ARBEITSANWEISUNGEN:
**1)** Führen Sie alle Gegensatzpaare auf, zwischen denen Still Dissolution laut dem ersten Absatz des Textes über Still Dissolution das Verhältnis vermisst.
**2)** Schreiben Sie den Text über Still Dissolution im Anschluss an seinen letzten Satz weiter.

--- VORLIEGENDER TEXT ---

Der Titel dieser Miniatur kündigt eine Reihe von Spannungen an, für die Siegfried A. Fruhauf eine neue Form gefunden hat: Still Dissolution vermisst das Verhältnis zwischen Fotografie und Film, Stillstand und Bewegung, Gestaltung und Auflösung, Jetzt und Dann, materieller Wirklichkeit und Illusion, und zwar im Wechselspiel von analogen und digitalen Bildtechniken.
Vier Farbabzüge vom Genre Urlaubsfoto werden einzeln abgefilmt und nebeneinander in einem Splitscreen angereiht. Sind die digitalen, hochauflösenden Filmaufnahmen innerhalb einer leicht vibrierenden, zunehmend pulsierenden Flickerkomposition einem ständigen Fort-Da-Spiel ausgesetzt, so unterläuft dieses wiederum die jeweils in den einzelnen Feldern dargestellte Bildbewegung, nämlich das langsame Verglühen des fotografischen, vorfilmischen Trägermatrials. Im Schmelzprozess entstehen eigentümlich lebend anmutende Blasen, Flecken und Schlieren, deren wechselnde Formen und Farben die fotografierten Meereslandschaften nach und nach auflösen. Am Ende erscheinen bewegte Diagramme aus einem medizinischen Bildgebungsverfahren, das den Herzschlag in vivo zeigt.
Damit vermisst der Film die künstlerische Position Hollis Framptons neu, der als "Metahistoriker" den Film dem Zeitalter der Maschinen zuordnete und die Geburt der amerikanischen Avantgarde mit dessen Obsoletwerden im Zeitalter des Radars assoziierte. Mehr als vierzig Jahre nach Framptons Nostalgia stellt Fruhauf an verbrennenden Fotografien die kinematographische Struktur zeitlicher Abläufe erneut in Frage. Ihm geht es aber weniger darum, das Verhältnis von Wort und Bild zu befragen, mit dem im Kino Gegenwart und Vergangenheit bestimmt werden: in Still Dissolution ist einzig Surren und rhythmisches Brummen zu hören. Der medienarchäologische Akzent liegt nun auf dem Brennen der Archive, deren technische Basis bekanntlich das Leben der Bilder wesentlich bestimmt.

--- GEZEIGTES MATERIAL ---

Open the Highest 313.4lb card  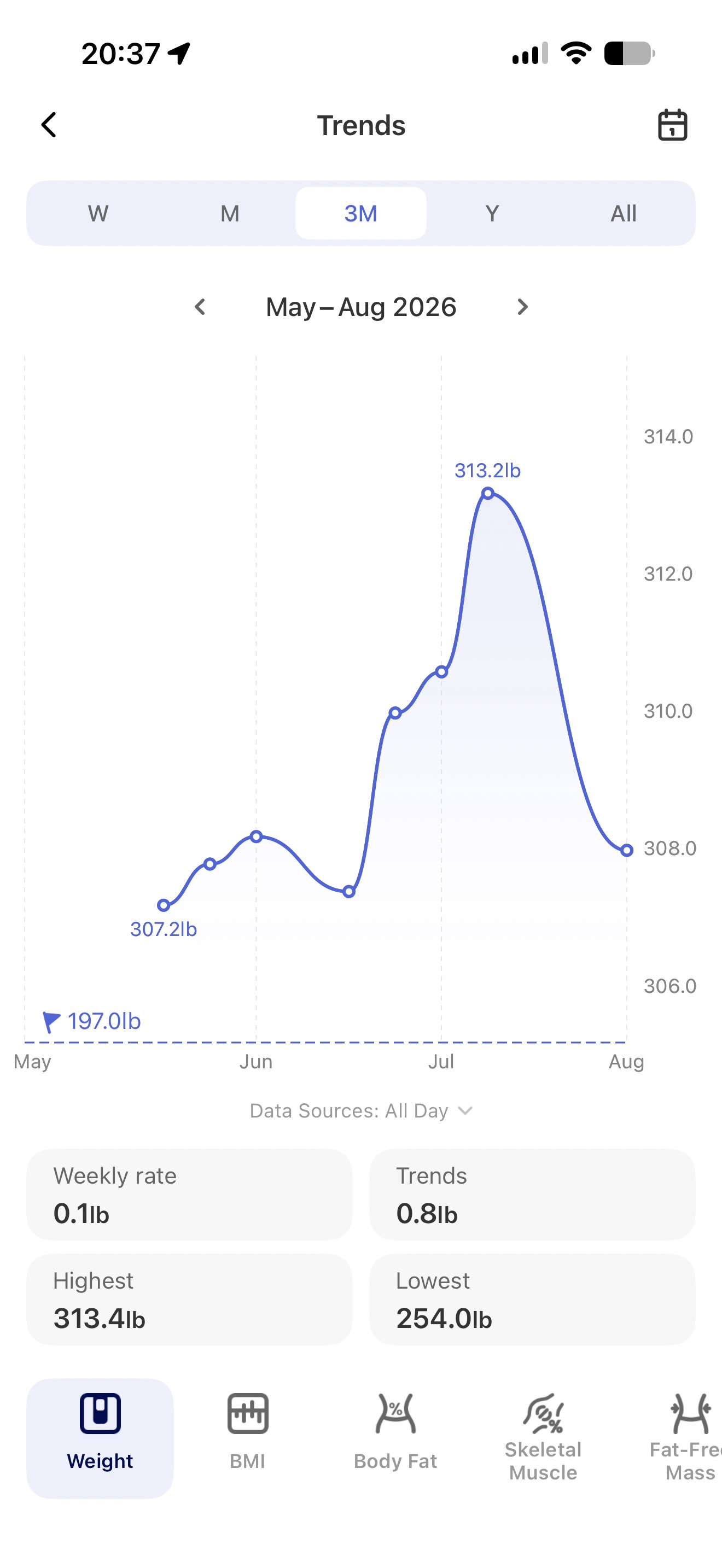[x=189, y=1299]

---
--- GEZEIGTES MATERIAL ---

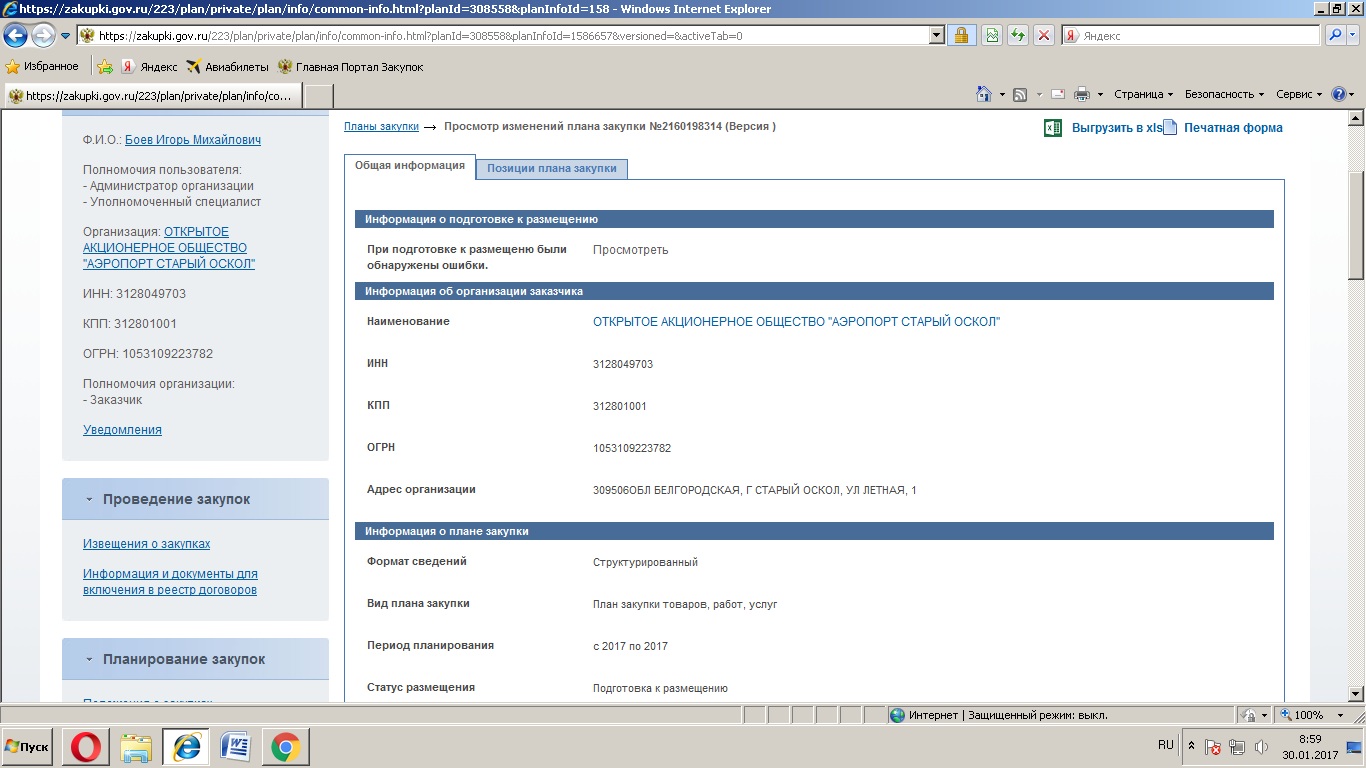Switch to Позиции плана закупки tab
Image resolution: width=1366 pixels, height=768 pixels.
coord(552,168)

---

LÖSUNGEN:
**1)**
- Fotografie und Film
- Stillstand und Bewegung
- Gestaltung und Auflösung
- Jetzt und Dann
- materielle Wirklichkeit und Illusion

**2)**
(Christa Blümlinger)


Director´s Statement
Medien wie Fotografie – und später auch der Film – sind mitunter aus dem Wunsch hervorgegangen, einmalige Ereignisse festhalten und bewahren zu können. Der Grundgedanke mag seine Richtigkeit haben, aber die Erfahrung zeigt, Medien sind nur bedingt tauglich, den Moment des unendlich kleinen Punktes der Gegenwart festzuhalten. Vielmehr gelingt es ihnen, uns deutlich zu machen, dass es sich um eine Vergangenheit handelt. Sie stellen die Vergänglichkeit aus. Still Dissolution ist im Kreisen um diese Gedanken entstanden und hat über zehn Jahre gebraucht, um nun als kinematographische Miniatur eine Form für die Leinwand zu finden. Die fotografischen Erinnerungen werden mit der Hitze einer Gaslampe aufgetaut. Dieser Reanimationsversuch deformiert die Bilder und erzeugt geradezu organische Formen. Schließlich fängt das Bild Feuer und verglüht. Das prähistorische Licht der Flamme wandelt sich in ein Licht technischer Natur.
(Siegfried A. Fruhauf)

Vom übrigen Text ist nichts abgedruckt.